» Exercise
In the records that follow, the lines from the one containing "français (338, 375)" to the one containing "Labour productivity (45, 1146)", inclusive, are to be given again exactly.

Segment Start: Exercise data

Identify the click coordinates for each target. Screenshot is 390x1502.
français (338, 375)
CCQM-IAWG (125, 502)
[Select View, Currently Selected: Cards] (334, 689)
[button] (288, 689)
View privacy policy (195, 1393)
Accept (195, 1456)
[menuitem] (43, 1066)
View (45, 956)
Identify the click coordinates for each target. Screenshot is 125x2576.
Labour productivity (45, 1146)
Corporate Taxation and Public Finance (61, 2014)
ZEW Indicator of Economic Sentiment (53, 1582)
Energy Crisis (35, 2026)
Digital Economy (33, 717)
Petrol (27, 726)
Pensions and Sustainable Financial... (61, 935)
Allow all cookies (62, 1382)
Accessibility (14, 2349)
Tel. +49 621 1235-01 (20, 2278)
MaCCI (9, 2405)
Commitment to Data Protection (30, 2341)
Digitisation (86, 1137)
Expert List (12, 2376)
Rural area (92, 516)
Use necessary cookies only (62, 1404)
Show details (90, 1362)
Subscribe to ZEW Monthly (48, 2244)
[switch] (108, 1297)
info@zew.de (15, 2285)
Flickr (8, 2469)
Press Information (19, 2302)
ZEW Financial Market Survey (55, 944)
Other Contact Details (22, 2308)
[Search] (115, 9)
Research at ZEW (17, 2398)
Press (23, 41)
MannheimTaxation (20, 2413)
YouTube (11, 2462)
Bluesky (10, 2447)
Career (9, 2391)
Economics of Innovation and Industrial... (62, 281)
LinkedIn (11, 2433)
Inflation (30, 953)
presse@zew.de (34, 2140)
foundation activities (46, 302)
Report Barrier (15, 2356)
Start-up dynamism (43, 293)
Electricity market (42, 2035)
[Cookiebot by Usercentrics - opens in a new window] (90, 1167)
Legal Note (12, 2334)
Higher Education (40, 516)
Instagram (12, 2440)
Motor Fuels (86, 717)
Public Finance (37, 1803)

Segment End: Exercise data

» Worked solution
français (338, 375)
CCQM-IAWG (125, 502)
[Select View, Currently Selected: Cards] (334, 689)
[button] (288, 689)
View privacy policy (195, 1393)
Accept (195, 1456)
[menuitem] (43, 1066)
View (45, 956)
Identify the click coordinates for each target. Screenshot is 125x2576.
Labour productivity (45, 1146)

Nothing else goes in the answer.